** BEGIN DATA TO PROCESS **
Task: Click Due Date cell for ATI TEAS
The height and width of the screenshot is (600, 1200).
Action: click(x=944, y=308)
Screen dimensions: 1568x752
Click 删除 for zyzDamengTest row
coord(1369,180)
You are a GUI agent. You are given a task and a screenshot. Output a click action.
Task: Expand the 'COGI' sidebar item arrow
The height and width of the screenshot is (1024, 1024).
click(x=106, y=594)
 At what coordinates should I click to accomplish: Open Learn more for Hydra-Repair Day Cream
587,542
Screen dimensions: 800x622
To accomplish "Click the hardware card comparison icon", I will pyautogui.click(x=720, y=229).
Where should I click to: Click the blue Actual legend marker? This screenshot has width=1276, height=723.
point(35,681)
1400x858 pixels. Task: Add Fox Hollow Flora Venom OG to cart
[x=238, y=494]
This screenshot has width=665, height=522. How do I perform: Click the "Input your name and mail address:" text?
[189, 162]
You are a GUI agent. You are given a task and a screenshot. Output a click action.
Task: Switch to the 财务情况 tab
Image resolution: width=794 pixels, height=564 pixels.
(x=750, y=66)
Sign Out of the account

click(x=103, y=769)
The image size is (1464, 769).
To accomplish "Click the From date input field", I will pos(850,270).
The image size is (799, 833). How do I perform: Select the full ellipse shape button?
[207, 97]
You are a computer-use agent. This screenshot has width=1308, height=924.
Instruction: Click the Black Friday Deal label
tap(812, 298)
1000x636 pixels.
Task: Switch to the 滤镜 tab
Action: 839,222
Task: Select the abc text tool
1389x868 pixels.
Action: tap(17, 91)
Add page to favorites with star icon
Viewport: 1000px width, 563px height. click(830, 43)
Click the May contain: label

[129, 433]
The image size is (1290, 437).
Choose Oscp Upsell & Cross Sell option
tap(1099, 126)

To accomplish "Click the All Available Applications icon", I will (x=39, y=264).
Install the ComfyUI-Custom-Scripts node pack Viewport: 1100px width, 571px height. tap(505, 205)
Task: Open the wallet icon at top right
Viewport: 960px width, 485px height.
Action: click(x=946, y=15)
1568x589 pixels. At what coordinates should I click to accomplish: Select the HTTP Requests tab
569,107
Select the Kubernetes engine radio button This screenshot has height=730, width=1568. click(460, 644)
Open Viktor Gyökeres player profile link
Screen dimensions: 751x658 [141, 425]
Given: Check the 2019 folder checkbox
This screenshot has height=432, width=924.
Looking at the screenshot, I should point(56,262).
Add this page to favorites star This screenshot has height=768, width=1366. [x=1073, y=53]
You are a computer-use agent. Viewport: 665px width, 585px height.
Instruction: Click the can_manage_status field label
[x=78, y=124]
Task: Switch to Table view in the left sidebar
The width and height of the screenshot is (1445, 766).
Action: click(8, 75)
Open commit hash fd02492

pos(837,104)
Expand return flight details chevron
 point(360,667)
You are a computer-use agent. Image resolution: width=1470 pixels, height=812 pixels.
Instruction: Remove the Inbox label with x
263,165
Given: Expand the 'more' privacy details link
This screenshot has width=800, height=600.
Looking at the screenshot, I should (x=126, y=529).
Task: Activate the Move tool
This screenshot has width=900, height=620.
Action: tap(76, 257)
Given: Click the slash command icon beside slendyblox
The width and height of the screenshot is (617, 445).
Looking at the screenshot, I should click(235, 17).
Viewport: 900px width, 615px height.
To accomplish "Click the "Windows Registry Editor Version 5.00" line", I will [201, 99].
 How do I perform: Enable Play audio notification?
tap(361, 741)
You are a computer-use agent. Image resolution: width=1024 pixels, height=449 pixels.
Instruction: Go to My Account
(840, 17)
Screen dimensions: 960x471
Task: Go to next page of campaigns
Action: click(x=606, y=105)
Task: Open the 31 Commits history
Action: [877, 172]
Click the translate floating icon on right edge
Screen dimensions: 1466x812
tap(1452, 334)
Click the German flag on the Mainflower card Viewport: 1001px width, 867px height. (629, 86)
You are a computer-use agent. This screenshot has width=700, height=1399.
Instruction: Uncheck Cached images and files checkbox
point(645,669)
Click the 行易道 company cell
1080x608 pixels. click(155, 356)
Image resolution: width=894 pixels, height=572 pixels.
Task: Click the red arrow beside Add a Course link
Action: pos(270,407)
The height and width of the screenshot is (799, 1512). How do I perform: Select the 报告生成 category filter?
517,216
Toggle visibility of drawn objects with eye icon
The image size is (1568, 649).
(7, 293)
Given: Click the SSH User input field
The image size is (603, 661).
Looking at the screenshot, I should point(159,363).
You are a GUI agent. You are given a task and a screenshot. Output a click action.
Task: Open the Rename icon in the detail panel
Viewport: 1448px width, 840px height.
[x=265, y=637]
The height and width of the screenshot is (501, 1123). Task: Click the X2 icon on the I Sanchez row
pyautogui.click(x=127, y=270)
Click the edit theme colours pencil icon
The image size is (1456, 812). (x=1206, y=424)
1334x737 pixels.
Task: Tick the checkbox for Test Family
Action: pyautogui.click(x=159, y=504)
** END DATA TO PROCESS **
THE PROBLEM — Convert the rows above into a Markdown table with two columns, No. and Line, putting each non-blank line in its own table row, numbered in order.

SOLUTION TO THIS PROBLEM —
| No. | Line |
|---|---|
| 1 | Task: Click Due Date cell for ATI TEAS |
| 2 | The height and width of the screenshot is (600, 1200). |
| 3 | Action: click(x=944, y=308) |
| 4 | Screen dimensions: 1568x752 |
| 5 | Click 删除 for zyzDamengTest row |
| 6 | coord(1369,180) |
| 7 | You are a GUI agent. You are given a task and a screenshot. Output a click action. |
| 8 | Task: Expand the 'COGI' sidebar item arrow |
| 9 | The height and width of the screenshot is (1024, 1024). |
| 10 | click(x=106, y=594) |
| 11 |  At what coordinates should I click to accomplish: Open Learn more for Hydra-Repair Day Cream |
| 12 | 587,542 |
| 13 | Screen dimensions: 800x622 |
| 14 | To accomplish "Click the hardware card comparison icon", I will pyautogui.click(x=720, y=229). |
| 15 | Where should I click to: Click the blue Actual legend marker? This screenshot has width=1276, height=723. |
| 16 | point(35,681) |
| 17 | 1400x858 pixels. Task: Add Fox Hollow Flora Venom OG to cart |
| 18 | [x=238, y=494] |
| 19 | This screenshot has width=665, height=522. How do I perform: Click the "Input your name and mail address:" text? |
| 20 | [189, 162] |
| 21 | You are a GUI agent. You are given a task and a screenshot. Output a click action. |
| 22 | Task: Switch to the 财务情况 tab |
| 23 | Image resolution: width=794 pixels, height=564 pixels. |
| 24 | (x=750, y=66) |
| 25 | Sign Out of the account |
| 26 | click(x=103, y=769) |
| 27 | The image size is (1464, 769). |
| 28 | To accomplish "Click the From date input field", I will pos(850,270). |
| 29 | The image size is (799, 833). How do I perform: Select the full ellipse shape button? |
| 30 | [207, 97] |
| 31 | You are a computer-use agent. This screenshot has width=1308, height=924. |
| 32 | Instruction: Click the Black Friday Deal label |
| 33 | tap(812, 298) |
| 34 | 1000x636 pixels. |
| 35 | Task: Switch to the 滤镜 tab |
| 36 | Action: 839,222 |
| 37 | Task: Select the abc text tool |
| 38 | 1389x868 pixels. |
| 39 | Action: tap(17, 91) |
| 40 | Add page to favorites with star icon |
| 41 | Viewport: 1000px width, 563px height. click(830, 43) |
| 42 | Click the May contain: label |
| 43 | [129, 433] |
| 44 | The image size is (1290, 437). |
| 45 | Choose Oscp Upsell & Cross Sell option |
| 46 | tap(1099, 126) |
| 47 | To accomplish "Click the All Available Applications icon", I will (x=39, y=264). |
| 48 | Install the ComfyUI-Custom-Scripts node pack Viewport: 1100px width, 571px height. tap(505, 205) |
| 49 | Task: Open the wallet icon at top right |
| 50 | Viewport: 960px width, 485px height. |
| 51 | Action: click(x=946, y=15) |
| 52 | 1568x589 pixels. At what coordinates should I click to accomplish: Select the HTTP Requests tab |
| 53 | 569,107 |
| 54 | Select the Kubernetes engine radio button This screenshot has height=730, width=1568. click(460, 644) |
| 55 | Open Viktor Gyökeres player profile link |
| 56 | Screen dimensions: 751x658 [141, 425] |
| 57 | Given: Check the 2019 folder checkbox |
| 58 | This screenshot has height=432, width=924. |
| 59 | Looking at the screenshot, I should point(56,262). |
| 60 | Add this page to favorites star This screenshot has height=768, width=1366. [x=1073, y=53] |
| 61 | You are a computer-use agent. Viewport: 665px width, 585px height. |
| 62 | Instruction: Click the can_manage_status field label |
| 63 | [x=78, y=124] |
| 64 | Task: Switch to Table view in the left sidebar |
| 65 | The width and height of the screenshot is (1445, 766). |
| 66 | Action: click(8, 75) |
| 67 | Open commit hash fd02492 |
| 68 | pos(837,104) |
| 69 | Expand return flight details chevron |
| 70 |  point(360,667) |
| 71 | You are a computer-use agent. Image resolution: width=1470 pixels, height=812 pixels. |
| 72 | Instruction: Remove the Inbox label with x |
| 73 | 263,165 |
| 74 | Given: Expand the 'more' privacy details link |
| 75 | This screenshot has width=800, height=600. |
| 76 | Looking at the screenshot, I should (x=126, y=529). |
| 77 | Task: Activate the Move tool |
| 78 | This screenshot has width=900, height=620. |
| 79 | Action: tap(76, 257) |
| 80 | Given: Click the slash command icon beside slendyblox |
| 81 | The width and height of the screenshot is (617, 445). |
| 82 | Looking at the screenshot, I should click(235, 17). |
| 83 | Viewport: 900px width, 615px height. |
| 84 | To accomplish "Click the "Windows Registry Editor Version 5.00" line", I will [201, 99]. |
| 85 |  How do I perform: Enable Play audio notification? |
| 86 | tap(361, 741) |
| 87 | You are a computer-use agent. Image resolution: width=1024 pixels, height=449 pixels. |
| 88 | Instruction: Go to My Account |
| 89 | (840, 17) |
| 90 | Screen dimensions: 960x471 |
| 91 | Task: Go to next page of campaigns |
| 92 | Action: click(x=606, y=105) |
| 93 | Task: Open the 31 Commits history |
| 94 | Action: [877, 172] |
| 95 | Click the translate floating icon on right edge |
| 96 | Screen dimensions: 1466x812 |
| 97 | tap(1452, 334) |
| 98 | Click the German flag on the Mainflower card Viewport: 1001px width, 867px height. (629, 86) |
| 99 | You are a computer-use agent. This screenshot has width=700, height=1399. |
| 100 | Instruction: Uncheck Cached images and files checkbox |
| 101 | point(645,669) |
| 102 | Click the 行易道 company cell |
| 103 | 1080x608 pixels. click(155, 356) |
| 104 | Image resolution: width=894 pixels, height=572 pixels. |
| 105 | Task: Click the red arrow beside Add a Course link |
| 106 | Action: pos(270,407) |
| 107 | The height and width of the screenshot is (799, 1512). How do I perform: Select the 报告生成 category filter? |
| 108 | 517,216 |
| 109 | Toggle visibility of drawn objects with eye icon |
| 110 | The image size is (1568, 649). |
| 111 | (7, 293) |
| 112 | Given: Click the SSH User input field |
| 113 | The image size is (603, 661). |
| 114 | Looking at the screenshot, I should point(159,363). |
| 115 | You are a GUI agent. You are given a task and a screenshot. Output a click action. |
| 116 | Task: Open the Rename icon in the detail panel |
| 117 | Viewport: 1448px width, 840px height. |
| 118 | [x=265, y=637] |
| 119 | The height and width of the screenshot is (501, 1123). Task: Click the X2 icon on the I Sanchez row |
| 120 | pyautogui.click(x=127, y=270) |
| 121 | Click the edit theme colours pencil icon |
| 122 | The image size is (1456, 812). (x=1206, y=424) |
| 123 | 1334x737 pixels. |
| 124 | Task: Tick the checkbox for Test Family |
| 125 | Action: pyautogui.click(x=159, y=504) |